A young lady asked me this question within 15 minutes of meeting each other. We were on an excursion, and this blog came up as part of the casual conversation of the thing we each enjoyed doing. She has been part of a SACCO for about 4 years, had borrowed from the SACCO once, and the bank once, was done borrowing and now wanted to exit the SACCO and use her savings to buy some land. She has a good employer and a good job which means bank loans are easily accessible should she need a loan.

My first question to  her was the purpose for which she had borrowed in the past. It was for investments/business. My advice was that she should keep saving with the SACCO, and if she needs to buy land, she is better off getting a SACCO loan to buy it, than liquidating her savings for this purpose, in the hope that she’d build the savings up once more. I gave her this advice for several reasons:

  1. Once you deplete your savings (especially if the savings are substantial), it is psychologically very hard to start from zero and build your nest egg once more. This is because in our minds, long term saving tends to be optional, something we do when we do not have exciting, risky things to do with our money at the moment. A loan on the other hand, has to be paid off, so we prioritize it. I frankly consider the 12% interest on SACCO loans a small price to pay, when I consider the risk of using up savings I’ve set aside for long-term use, in hope that I’ll refund the cash slowly over time. Remember, unless you are super wealthy, personal finance has a lot to do with psychology, and techniques that keep you motivated.
  2. The real interest rate of a SACCO loan is even lower than 12%, compared to bank loans which can easily be double the rate. Why do I say this? Every year, depending on the performance of the SACCO, you are likely to get 6-10% of your savings as a dividend. This actually significantly lowers the effective interest rate at which you have borrowed, depending on the amount of the loan relative to the quantity of your shares. On the converse, you would need to own a lot of shares in a bank, for the minuscule dividend payout to significantly alter the interest you would be paying on a bank loan.
  3. Repaying a SACCO loan builds your savings. This again plays into the first point about psychology. When you are repaying a SACCO loan, you have to still contribute towards your savings account in the SACCO. Some SACCOs even place a limit – the last time I checked, my SACCO required you to keep saving 2/3rds of your average savings for the  6 months after taking a loan.  This is  unlike taking a bank loan where the burden of the loan repayment leaves you too psychologically depleted to “give” the bank additional money as savings.
  4. You have a say on how the SACCO is run. I am not great at this, but I love that as SACCO shareholders, you get to participate in meetings, and also elect committee members who are accountable to you. One of my new year decisions is to start participating more in my SACCO.
  5. A SACCO will loan you money even if you leave employment, as long as you can demonstrate ability to repay. A bank will not, unless you have an asset to give as collateral, and even then, they can easily assess and declare that you do not have the ability to repay your loan. For those with entrepreneurial dreams, it helps to build substantial credit at the SACCO.

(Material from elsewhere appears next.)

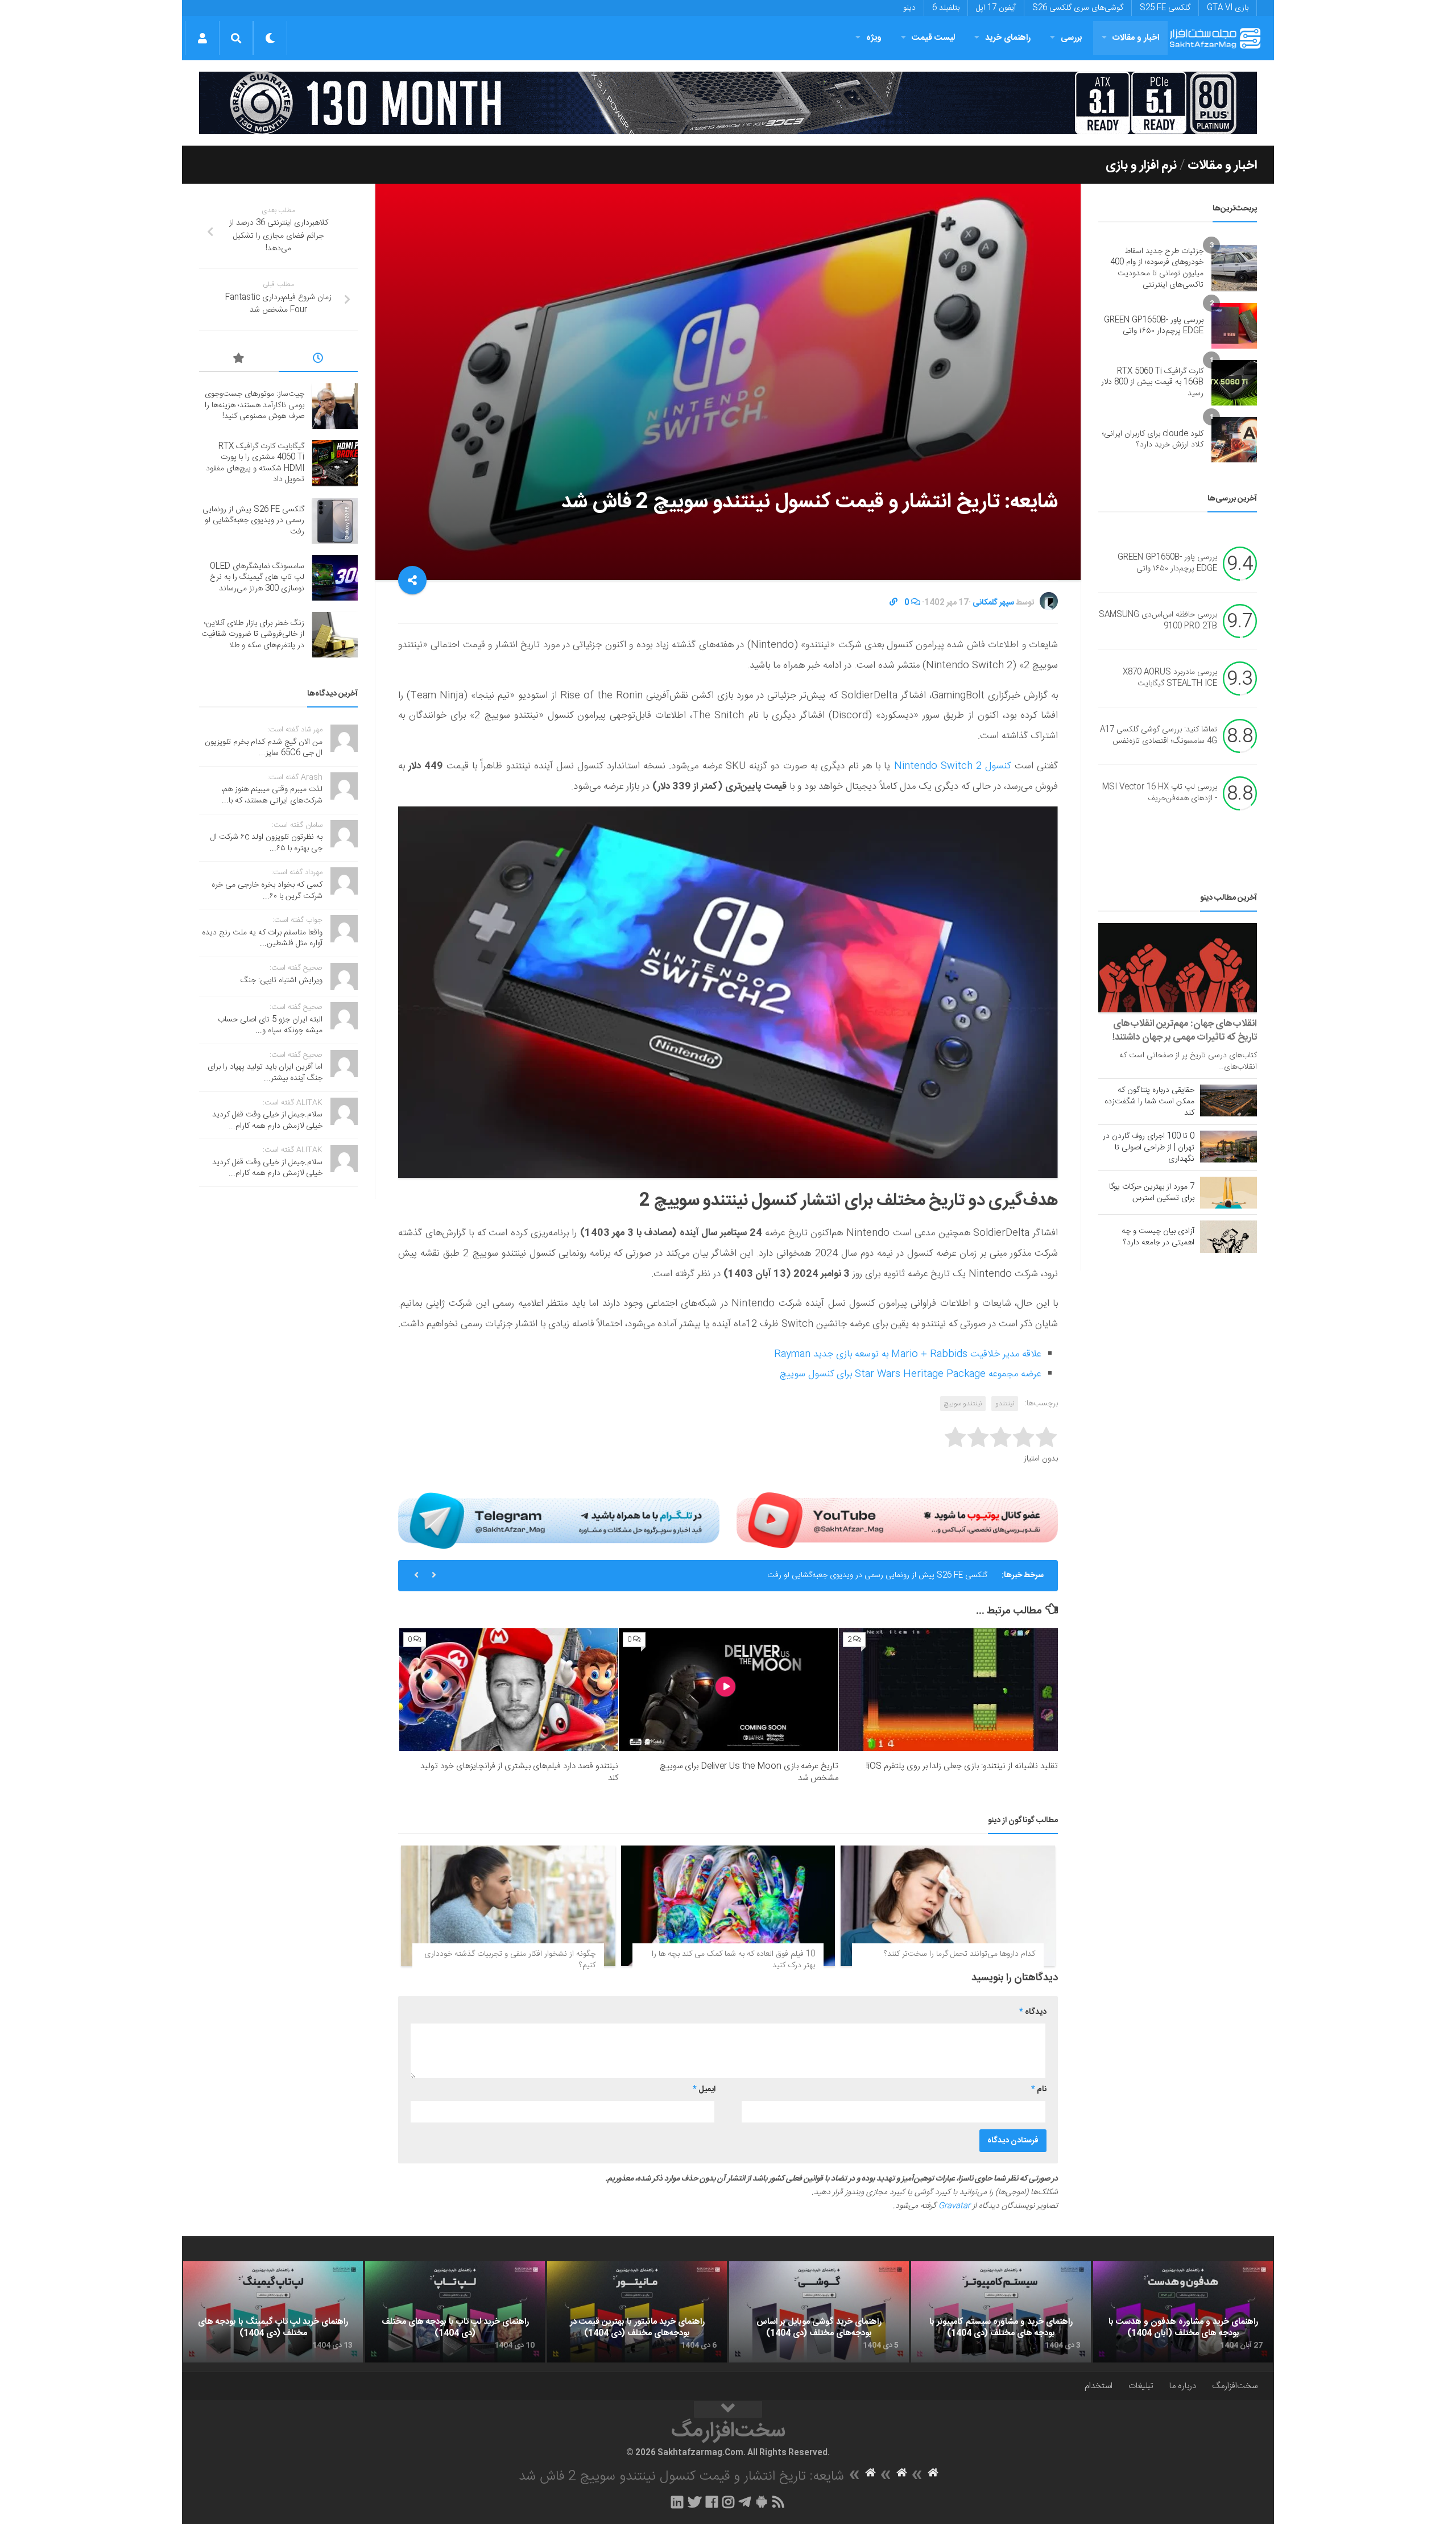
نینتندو (1004, 1403)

Should I save in my SACCO for eternity?

I don’t think you should. My strategy is to set a goal. Say, I want to one day be able to borrow Kshs 12 million from my SACCO in 5 years when I decide to develop my ka-plot (every Kenyan has a ka-plot right? 😀 ), It means I want to have saved up at least Kshs 3 million by then, because my SACCO loans us up to 4 times our savings.  Once I get to that amount, then I can ease up and continue saving just the nominal Kshs 1,000 a month, then redirect my savings to other pursuits.